Before I show the students anything, I ask them to contribute the definition of gravitational potential energy. I take volunteers to answer the question, and I allow students to contribute until we get the proper definition. After the class has recalled that gravitational potential energy is dependent on mass, height, and gravity, I ask students to contribute what they think spring (aka elastic) potential energy will be dependent upon. I make a list of these contributions on the whiteboard at the front of the room so that we can refer back to them after the demo.
At this point, I call a volunteer forward to hang the mass on the end of the spring. Once she hangs the mass on the spring, the spring obviously stretches downward and should oscillate after the mass is released. As the mass is oscillating, I ask the students to take a second look at our list on the whiteboard and think about which of our contributions accurately describe the potential energy of the system. I give them just a few moments to sit quietly, observe the mass-spring system, and internalize the list.
After approximately 90 seconds of sitting quietly, I ask students which items from our list are evident in the demo. I circle these items (students chose mass, height, and the potential energy equation) and leave the entire list up on the board so students can check if they are right as we move into the next activity.
Because there are so many great resources on the internet and I had an introduction that was teacher-led, I've decided to use this Khan Academy video to present how potential energy is stored in a spring. Before I start the video I make sure my expectations are clear. Students need to be sitting quietly, listening and watching the video, and taking notes on meaningful material. To me, meaningful material includes any reference to previously learned concepts, equations, vocabulary, and examples. I am telling my students these expectations as I'm on my way to start the video.
As we watch the video I pause it in several places to give my students an opportunity to process and internalize this new information. I use a discussion guide to remind me where to stop and what important material or questions I want to share with the students. When I pause the video I'm somewhat flexible in our discussions, meaning if a student has questions or needs further explanation I take the time to do that. I always write down any equations on the front board so that students are sure they have copied them properly.
After the video is over, I give each student a sheet of blank, white, 8.5" x 11" paper and explain the directions for concept mapping. My students have all done concept maps before in this class, so I provide students a simple model on the front board. I want students to put energy at the center of their map, so the students need to fill in as many off-shoots as they feel are necessary. My blank model that I draw on the board looks something like this.

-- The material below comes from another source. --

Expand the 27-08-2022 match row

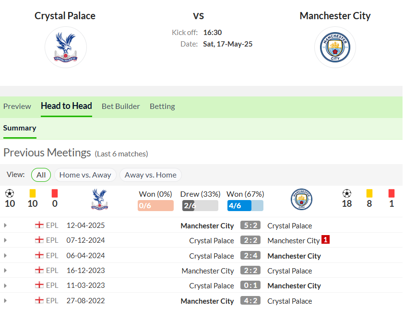(x=5, y=301)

I make sure each student grasps the concept map idea by checking for understanding. I ask "Does everyone get this?" and then pause for about three seconds. If someone has questions I address them, but otherwise we move on. This means it's time for students to work and create their own maps! I keep the learning environment quiet for this activity, otherwise I've found that the students are less authentic about sharing their own thoughts. Students get about five minutes to work on their individual maps before I collect the maps. Collecting these maps allows me to ensure they included the concepts of kinetic energy, gravitational potential energy, elastic potential energy, work, and conservation of energy.
My students often work through the concept map activity at different paces, so the end of class today will not have a group closure session. Instead, as students turn in their completed maps, they pick up a copy of the spring homework. The goal of this homework is to offer a summative assessment on students' understanding of energy transformations involving springs. It is to be completed by each individual student on a separate sheet of paper. I collect the assignment at the next class period and grade it for accuracy.
As students finish the concept map activity, they may begin to work collaboratively on the homework. I walk around during this work time so that I can answer any questions and ensure that students are on task. My expectation, set at the start of the year so that students are aware of it, is that students productively work until the bell rings.